The 2023 FIBA Basketball World Cup qualification for the FIBA Americas region began in April 2021 and concluded in February 2023. The process determined the seven teams that would participate at the 2023 FIBA Basketball World Cup.

==Format==
The qualification structure was as follows:
- Pre-Qualifiers
  - First round: Teams that did not enter the 2022 FIBA AmeriCup qualifiers were divided into two tournaments, based on geographical sub-zones. The three best placed teams from Central American and the Caribbean zone and the single winner from South American play-off advanced to the second round.
  - Second round: Four teams advanced from the sub-zone pre-qualifiers were joined by four teams eliminated from 2022 FIBA AmeriCup qualifiers. They were divided into two groups of four teams. The group winners and runners-up advanced to qualifiers.
- Qualifiers: The 12 teams that have qualified for the 2022 FIBA AmeriCup were joined by four teams advancing from the pre-qualifiers.
  - First round: The 16 teams were divided into four groups of four teams to play home-and-away matches. The three best placed teams from each group advanced to the second round.
  - Second round: The twelve teams were divided into two groups of six teams. Each group was formed from teams advanced from two first round groups. All results from the previous round were carried over. The three best placed teams from both groups plus fourth placed team with better record qualified for the World Cup.

==Entrants==

| Teams entering the Qualifiers | Teams entering the Pre-Qualifiers Second round | Teams entering the Pre-Qualifiers First round |  |
| Central America and Caribbean | South America |
| Argentina Brazil Canada Colombia Dominican Republic Mexico Panama Puerto Rico Uruguay United States Venezuela Virgin Islands | Bahamas Cuba Chile Paraguay | Costa Rica Guyana Jamaica Nicaragua El Salvador | Bolivia Ecuador |

==Schedule==

| Qualifiers | Round | Dates |
| Pre-qualifiers | First round | 15–19 April 2021 (Central American and the Caribbean Sub-zone) 12–16 June 2021 (South American Sub-zone) |
| Second round | 2–4 July 2021 (Group A) 13–15 July 2021 (Group B) |
| Qualifiers |  | 22 November 2021 – 28 February 2023 |

==Pre-qualifiers==
===First round===
====Central American and Caribbean sub-zone====
The tournament was played in single-round robin format in San Salvador. Five teams competed for three spots to the second round.

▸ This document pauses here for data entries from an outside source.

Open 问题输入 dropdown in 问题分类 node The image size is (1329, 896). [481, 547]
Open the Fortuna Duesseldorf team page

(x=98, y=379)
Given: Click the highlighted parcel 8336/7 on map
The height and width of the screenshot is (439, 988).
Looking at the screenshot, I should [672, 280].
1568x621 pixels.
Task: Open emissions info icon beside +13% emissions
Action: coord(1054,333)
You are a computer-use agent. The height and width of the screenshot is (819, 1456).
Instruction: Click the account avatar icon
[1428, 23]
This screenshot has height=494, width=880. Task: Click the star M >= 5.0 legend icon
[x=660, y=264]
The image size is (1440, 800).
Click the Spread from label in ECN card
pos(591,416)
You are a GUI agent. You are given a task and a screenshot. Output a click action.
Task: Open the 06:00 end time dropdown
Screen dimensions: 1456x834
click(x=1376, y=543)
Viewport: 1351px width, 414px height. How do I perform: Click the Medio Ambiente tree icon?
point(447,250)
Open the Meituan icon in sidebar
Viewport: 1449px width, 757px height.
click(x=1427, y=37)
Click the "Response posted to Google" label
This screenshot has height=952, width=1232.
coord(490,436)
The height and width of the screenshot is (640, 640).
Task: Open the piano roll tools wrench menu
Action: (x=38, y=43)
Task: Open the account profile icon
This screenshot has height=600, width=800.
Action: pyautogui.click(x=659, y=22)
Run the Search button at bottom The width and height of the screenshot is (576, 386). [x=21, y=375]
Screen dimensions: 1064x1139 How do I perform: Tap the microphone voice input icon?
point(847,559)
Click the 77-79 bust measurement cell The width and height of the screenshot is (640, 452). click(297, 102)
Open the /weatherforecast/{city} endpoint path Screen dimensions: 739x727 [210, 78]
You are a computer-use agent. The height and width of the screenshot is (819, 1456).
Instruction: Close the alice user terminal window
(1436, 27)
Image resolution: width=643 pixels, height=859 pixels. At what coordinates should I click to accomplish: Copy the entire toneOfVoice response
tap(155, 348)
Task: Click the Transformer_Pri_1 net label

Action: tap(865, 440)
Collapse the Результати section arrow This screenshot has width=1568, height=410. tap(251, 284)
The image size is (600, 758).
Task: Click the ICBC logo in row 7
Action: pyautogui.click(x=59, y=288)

All times are local (UTC−6).

| Pos | Teamv; t; e; | Pld | W | L | PF | PA | PD | Pts | Qualification |
| 1 | Costa Rica | 4 | 3 | 1 | 295 | 257 | +38 | 7 | Second round |
| 2 | Nicaragua | 4 | 3 | 1 | 320 | 281 | +39 | 7 |
| 3 | El Salvador (H) | 4 | 2 | 2 | 300 | 323 | −23 | 6 |
| 4 | Jamaica | 4 | 2 | 2 | 296 | 314 | −18 | 6 |  |
| 5 | Guyana | 4 | 0 | 4 | 325 | 361 | −36 | 4 |

====South American sub-zone====
Only two teams contested in the South American pre-qualifiers. They played home-and-away match tie with a winner qualify for the second round of pre-qualifiers.

All times are local.

| Team 1 | Agg.Tooltip Aggregate score | Team 2 | 1st leg | 2nd leg |
|---|---|---|---|---|
| Bolivia | 142–126 | Ecuador | 91–57 | 51–69 |

===Second round===
Two groups were played as single round-robin tournaments.

====Group A====
Group A was played in San Salvador from 2 to 4 July 2021.

All times are local (UTC−6).

| Pos | Teamv; t; e; | Pld | W | L | PF | PA | PD | Pts | Qualification |
| 1 | Bahamas | 3 | 3 | 0 | 251 | 218 | +33 | 6 | Qualifiers |
| 2 | Cuba | 3 | 2 | 1 | 253 | 219 | +34 | 5 |
| 3 | Costa Rica | 3 | 1 | 2 | 182 | 213 | −31 | 4 |  |
| 4 | El Salvador (H) | 3 | 0 | 3 | 208 | 244 | −36 | 3 |

====Group B====
Group B was played in Santiago, Chile from 13 to 15 July 2021.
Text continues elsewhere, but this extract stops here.